Central Limit Theorem and Standardized Sums

caffeine · Jan 22, 2007

I don't think I *really* understand the Central Limit Theorem.

Suppose we have a set of [itex]n[/itex] independent random variables [itex]\{X_i\}[/itex] with the same distribution function, same finite mean, and same finite variance. Suppose we form the sum [itex]S_n = \sum_{i=1}^n X_i[/itex]. Suppose I want to know the probability that [itex]S_n[/itex] is between a and b. In other words, I want to know [itex]P(b > S_n > a)[/itex].

The central limit theorem uses a standardized sum:

[tex] P\left(b > \frac{ \sum_{i=1}^n X_i - n\mu}{\sqrt{n}\sigma} > a\right)<br /> = \frac{1}{\sqrt{2\pi}} \int_a^b e^{-y^2/2} \, dy[/tex]

What is the relationship between what I want:

[tex]P(b > S_n > a)[/tex]

and what the central limit theorem tells me about:

[tex]P\left(b > \frac{ \sum_{i=1}^n X_i - n\mu}{\sqrt{n}\sigma} > a\right)[/tex]How can they possibly be equal? If they are equal, how is that possible? And if they're not equal, how would I get what I want?

HallsofIvy · Jan 22, 2007

caffeine said:

I don't think I *really* understand the Central Limit Theorem.

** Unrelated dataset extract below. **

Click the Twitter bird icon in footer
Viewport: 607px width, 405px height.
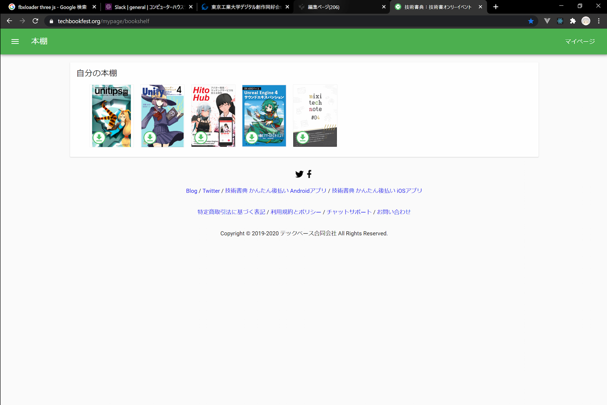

Suppose we have a set of [itex]n[/itex] independent random variables [itex]\{X_i\}[/itex] with the same distribution function, same finite mean, and same finite variance. Suppose we form the sum [itex]S_n = \sum_{i=1}^n X_i[/itex]. Suppose I want to know the probability that [itex]S_n[/itex] is between a and b. In other words, I want to know [itex]P(b > S_n > a)[/itex].

The central limit theorem uses a standardized sum:

[tex] P\left(b > \frac{ \sum_{i=1}^n X_i - n\mu}{\sqrt{n}\sigma} > a\right)<br /> = \frac{1}{\sqrt{2\pi}} \int_a^b e^{-y^2/2} \, dy[/tex]

No, the Central Limit Theorem does not use a standardized sum. (At least it doesn't have to. I can't speak for whatever textbook you are using.)

Essentially, the Central Limit Theorem says that if we consider all possible samples of size n from a distribution having finite mean, [itex]\mu[/itex], and finite standard deviation, [itex]\sigma[/itex], then their sum will be approximately normally distributed with mean [itex]n\mu[/itex] and standard distribution [itex]\sqrt{n}\sigma[/itex]- and the larger n is the better that approximation will be.

What is the relationship between what I want:

[tex]P(b > S_n > a)[/tex]

and what the central limit theorem tells me about:

[tex]P\left(b > \frac{ \sum_{i=1}^n X_i - n\mu}{\sqrt{n}\sigma} > a\right)[/tex]

How can they possibly be equal? If they are equal, how is that possible? And if they're not equal, how would I get what I want?

Well, they are not equal- they are approximately equal.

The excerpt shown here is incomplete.